Alester Maregwede

Personal information
- Full name: Alester Maregwede
- Born: 5 August 1981 (age 45) Harare, Zimbabwe
- Batting: Right-handed
- Role: Wicket-keeper

International information
- National side: Zimbabwe;
- Test debut: 6 May 2004 v Sri Lanka
- Last Test: 14 May 2004 v Sri Lanka
- ODI debut: 30 November 2003 v West Indies
- Last ODI: 27 February 2005 v South Africa

Career statistics
| Competition | Test | ODI | FC | LA |
| Matches | 2 | 11 | 77 | 87 |
| Runs scored | 74 | 124 | 2,958 | 1,470 |
| Batting average | 18.50 | 12.40 | 22.07 | 19.34 |
| 100s/50s | 0/0 | 0/0 | 2/18 | 0/7 |
| Top score | 28 | 37 | 107 | 91* |
| Catches/stumpings | 1/– | 2/– | 142/9 | 65/6 |
- Source: ESPNcricinfo, 10 June 2015

= Alester Maregwede =

Zimbabwean cricketer (born 1981)

Alester Maregwede (born 5 August 1981) is a Zimbabwean cricketer. He is a wicket-keeper and middle-order batsman. He has represented the Zimbabwe A team as vice captain.

He made his first appearances on a West Indies tour in 2003-04 and, since the departure of many Zimbabwean team members, he has found himself playing on a regular basis. He has also represented the Midlands team in the Logan Cup.

Maregwede was born and raised in the Harare suburb of
Highfield and first played cricket at Chipembere Primary School. When he was 11 he played his first "proper" match, for Highfield against a High Glen Select XI and he was given the wicketkeeper's gloves for no reason other than that there was no one else to do it. He batted seven, top scoring with 42. Later he was named as captain of Highfield in an inter-suburb tournament which Highfield won.

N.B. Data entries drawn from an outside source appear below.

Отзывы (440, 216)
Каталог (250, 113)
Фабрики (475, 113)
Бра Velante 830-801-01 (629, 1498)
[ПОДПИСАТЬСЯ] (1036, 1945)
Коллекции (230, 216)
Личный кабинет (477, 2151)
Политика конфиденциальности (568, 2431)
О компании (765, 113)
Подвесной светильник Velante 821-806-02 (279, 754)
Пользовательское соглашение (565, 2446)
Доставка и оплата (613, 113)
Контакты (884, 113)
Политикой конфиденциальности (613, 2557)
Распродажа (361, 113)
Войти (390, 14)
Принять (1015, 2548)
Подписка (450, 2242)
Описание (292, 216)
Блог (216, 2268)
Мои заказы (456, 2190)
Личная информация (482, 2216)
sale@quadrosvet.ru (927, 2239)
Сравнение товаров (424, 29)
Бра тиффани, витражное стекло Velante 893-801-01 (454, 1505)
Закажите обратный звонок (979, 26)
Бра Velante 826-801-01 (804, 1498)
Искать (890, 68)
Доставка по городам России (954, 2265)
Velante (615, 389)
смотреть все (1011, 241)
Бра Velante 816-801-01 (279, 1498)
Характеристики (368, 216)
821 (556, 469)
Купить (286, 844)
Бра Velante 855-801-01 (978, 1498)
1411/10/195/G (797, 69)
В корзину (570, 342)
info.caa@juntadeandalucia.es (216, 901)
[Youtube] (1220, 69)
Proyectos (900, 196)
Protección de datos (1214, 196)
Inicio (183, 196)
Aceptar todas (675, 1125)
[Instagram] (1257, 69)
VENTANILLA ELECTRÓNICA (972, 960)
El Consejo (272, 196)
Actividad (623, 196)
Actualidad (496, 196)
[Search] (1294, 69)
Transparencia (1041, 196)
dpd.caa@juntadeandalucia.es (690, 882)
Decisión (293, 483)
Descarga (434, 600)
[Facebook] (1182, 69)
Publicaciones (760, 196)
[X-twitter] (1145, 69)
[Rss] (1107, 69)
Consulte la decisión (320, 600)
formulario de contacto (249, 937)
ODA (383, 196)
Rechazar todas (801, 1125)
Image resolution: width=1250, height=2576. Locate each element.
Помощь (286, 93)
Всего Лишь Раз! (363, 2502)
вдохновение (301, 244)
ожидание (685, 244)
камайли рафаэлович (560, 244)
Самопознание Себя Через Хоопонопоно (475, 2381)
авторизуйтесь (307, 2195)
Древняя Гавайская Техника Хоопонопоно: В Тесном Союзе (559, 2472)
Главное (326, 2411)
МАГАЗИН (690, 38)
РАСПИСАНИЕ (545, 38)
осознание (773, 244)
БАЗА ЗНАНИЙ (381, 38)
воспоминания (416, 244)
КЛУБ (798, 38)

He won a ZCU scholarship to attend Prince Edward School but he ended up at Churchill School because of his need to board.

Whilst he was still in first year he was named captain of a Zimbabwe Development XI for a tour to South Africa. He averaged 64 on the tour and he only lost one game. Because of this tour he started playing for Churchill's full team, as an opener and wicketkeeper. He made his first-class debut for Mashonaland "A" in the Logan Cup versus the full Mashonaland side when he was only 16, scoring 5 and 19.

Maregwede was admitted to the CFX Academy in 2000, missing his final year of school to go. He averaged 41 in the Logan Cup for the academy, with two fifties. Alester has since moved into the full Mashonaland side, with two hundreds and ten fifties.

In the U19 World Cup he scored 64 against Australia. He also played first team rugby and hockey for Churchill and was a sprinter. Alester was a member of the Mildura Settlers Cricket Clubs first premiership in 20 years. Alester has since parted ways with the club.